Rottenburg. Seit 2006/07 laufen die Schüler/innen des Gymnasiums für den guten Zweck. Es sind immer die Klassen 5 bis 7, die deshalb über das Schuljahr verteilt die Laufschuhe anziehen. Für jeden gelaufenen Kilometer suchen die Schülerinnen und Schüler Paten, die sie mit einem bestimmten Betrag sponsern.

Was eingenommen wird, geht seit jeher an ein Projekt in Nepal. Warum gerade Nepal? Das kann der Sportlehrer am SMG, Christoph Deschler, am besten beantworten – führt die Idee doch auf ihn zurück. Denn er war in Nepal auf Reisen, lernte Land und Leute kennen und sah die Not dort. „Da war für mich gleich klar, dass man da was unternehmen muss“, sagt er. Im Kollegium, bei Schülern und Eltern fand er gleich Unterstützung, und so gab es den Spendenlauf erstmals 2006. Wichtig sei für sie auch gewesen, in Kontakt mit dem Kirchentellinsfurter Verein „Förderkreis Patenschulen“ gekommen zu sein. Denn mit dessen reicher Erfahrung und Kontakten vor Ort war gewährleistet, dass die Spenden ohne Umwege zu den richtigen Empfängern kommen.

Sport und guter Zweck

„Wir schlagen durch so eine Aktion zwei Fliegen mit einer Klappe“, berichtet der Sportlehrer, „denn erstens sind die Schüler das ganze Schuljahr immer wieder sportlich unterwegs, und andererseits kommt das auch noch einem guten Zweck zugute.“ Er legt aber Wert darauf, dass das Mitmachen auf Freiwilligkeit beruht und dass es dafür keine Noten gibt. Hilfreich ist dabei, dass jeder Lauf bislang an ein konkretes Projekt gekoppelt, war, dass quasi menschliche Gesichter dahinter standen.

Langer Weg zu Schulen

Beim ersten Mal zum Beispiel kam der erlaufene Betrag drei Patenkindern zugute, die bis zum Schulabschluss gefördert wurden. Dazu muss man wissen, dass die Schulen in Nepal in der Regel in den weit entfernten Dörfern angesiedelt sind. Will ein Kind über die Grundschule hinaus Bildung erlangen, muss es in die Städte ziehen. Das bedeutet, dass die Kinder ihre Familien verlassen müssen. „Ein Marsch von Kathmandu zum Beispiel in ein Dorf, in dem eines unserer Patenkinder aufgewachsen ist, dauert schon mal drei Tage“, erzählt Deschler.

Mehrere Patenkinder

Die Spendengelder des zweiten Laufs gingen an die Einrichtung eines neuen Schulgebäudes. Das hatten die Schüler/innen des St. Meinrad so entschieden. Mit dem 3. Lauf konnten sie ihrem Patenkind Kunga den Besuch an der Kailash-Bodhi-School ermöglichen. Im Moment haben sie ein weiteres Patenkind namens Depisa, das sie mit den Spendengeldern des letzten Laufs unterstützen können.

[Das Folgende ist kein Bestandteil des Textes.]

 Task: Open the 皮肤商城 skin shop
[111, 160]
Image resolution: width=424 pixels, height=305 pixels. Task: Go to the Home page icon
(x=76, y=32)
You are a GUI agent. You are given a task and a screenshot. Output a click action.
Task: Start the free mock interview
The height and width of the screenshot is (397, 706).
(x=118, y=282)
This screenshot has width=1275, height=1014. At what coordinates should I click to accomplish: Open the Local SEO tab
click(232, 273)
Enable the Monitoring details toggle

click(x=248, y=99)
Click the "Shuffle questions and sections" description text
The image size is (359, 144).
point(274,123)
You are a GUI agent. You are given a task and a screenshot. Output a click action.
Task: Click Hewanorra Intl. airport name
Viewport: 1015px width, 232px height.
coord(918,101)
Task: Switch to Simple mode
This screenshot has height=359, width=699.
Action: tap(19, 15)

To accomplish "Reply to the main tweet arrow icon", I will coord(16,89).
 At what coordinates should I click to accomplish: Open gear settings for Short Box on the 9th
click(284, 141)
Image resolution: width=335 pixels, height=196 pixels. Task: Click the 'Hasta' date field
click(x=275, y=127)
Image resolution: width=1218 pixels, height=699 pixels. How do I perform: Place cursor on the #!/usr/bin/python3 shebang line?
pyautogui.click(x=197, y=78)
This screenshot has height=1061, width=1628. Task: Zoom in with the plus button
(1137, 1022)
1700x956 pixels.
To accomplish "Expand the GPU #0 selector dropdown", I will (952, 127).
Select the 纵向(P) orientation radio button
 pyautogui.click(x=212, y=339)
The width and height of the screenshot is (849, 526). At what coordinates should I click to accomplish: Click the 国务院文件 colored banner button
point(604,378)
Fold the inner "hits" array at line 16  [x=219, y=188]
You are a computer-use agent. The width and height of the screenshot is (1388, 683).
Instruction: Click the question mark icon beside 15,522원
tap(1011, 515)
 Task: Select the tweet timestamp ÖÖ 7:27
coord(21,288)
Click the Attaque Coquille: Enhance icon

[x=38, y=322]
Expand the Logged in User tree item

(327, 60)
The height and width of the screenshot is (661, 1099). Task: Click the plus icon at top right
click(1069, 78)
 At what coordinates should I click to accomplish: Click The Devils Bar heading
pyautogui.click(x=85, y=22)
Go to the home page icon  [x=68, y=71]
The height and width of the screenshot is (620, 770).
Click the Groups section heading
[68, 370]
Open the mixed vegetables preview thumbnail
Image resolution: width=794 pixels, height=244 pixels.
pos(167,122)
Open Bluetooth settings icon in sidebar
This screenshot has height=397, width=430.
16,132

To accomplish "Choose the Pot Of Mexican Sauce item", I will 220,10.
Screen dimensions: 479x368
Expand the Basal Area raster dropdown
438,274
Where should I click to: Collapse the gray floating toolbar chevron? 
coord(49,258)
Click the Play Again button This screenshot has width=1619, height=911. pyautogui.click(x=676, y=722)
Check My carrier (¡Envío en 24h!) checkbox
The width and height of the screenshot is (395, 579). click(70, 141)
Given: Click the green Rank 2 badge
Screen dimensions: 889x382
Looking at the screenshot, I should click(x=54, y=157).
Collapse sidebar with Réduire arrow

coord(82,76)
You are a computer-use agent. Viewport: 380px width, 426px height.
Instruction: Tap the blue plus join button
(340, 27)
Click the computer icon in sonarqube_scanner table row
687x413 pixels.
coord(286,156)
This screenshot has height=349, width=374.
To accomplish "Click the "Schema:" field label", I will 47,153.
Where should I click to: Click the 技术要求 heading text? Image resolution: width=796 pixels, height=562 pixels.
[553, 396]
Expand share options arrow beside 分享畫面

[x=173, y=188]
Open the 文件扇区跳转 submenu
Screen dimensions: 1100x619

Immerhin: Ursprünglich dachte man, dass 2006/07 eine einmalige Aktion bleiben würde. Und mittlerweile wurden über die Jahre bereits um die 20 000 Euro in das Projekt gesteckt, wie Deschler vorrechnet. Auch Spenden aus anderen Aktionen am SMG flossen in das Nepal-Projekt.

Gründung in Indien

Die Kailash-Bodhi-School wurde ursprünglich in Indien gegründet, vom buddhistischen Mönch Lama Göndup. Das war 1988. Wegen fehlender Genehmigungen zog sie nach Nepal um, nur dort durften die Schüler einen Highschool-Abschluss machen. Das war 1993. In der Ganztagesschule in Bodnath (bei Kathmandu) erhalten Schülerinnen und Schüler täglich drei einfache Mahlzeiten, was für die Ärmsten unter ihnen bedeutet, wenigstens an Schultagen satt zu werden. Es ist eine Privatschule, die auch die Kinder wohlhabender Nepalesen besuchen. Das besondere ist aber, dass sie bewusst auch viele Schüler aus ärmsten Schichten aufnimmt, nicht zuletzt aus den die Schule umgebenden Slums.

Kontakt nach

Kirchentellinsfurt

Den Kontakt zur Schule stellte Bärbel Reinschmidt, Lehrerin aus Kirchentellinsfurt, damals her, als sie die Patenschaft für ein Kind übernahm. 1996 wurde der Verein „Patendörfer“ in Kirchentellinsfurt gegründet, inzwischen hat er 119 Mitglieder. Es gab sogar insofern einen Austausch, dass ein Patenkind von Vereinsmitglied Barbara Krahl bei ihr zu Besuch war. Es wurde bis zum Ende des Studiums vom Verein begleitet. Dank des Medizinstudiums konnte das ehemalige Patenkind danach das eigene Dorf ärztlich unterstützen – keine Selbstverständlichkeit in dem Land.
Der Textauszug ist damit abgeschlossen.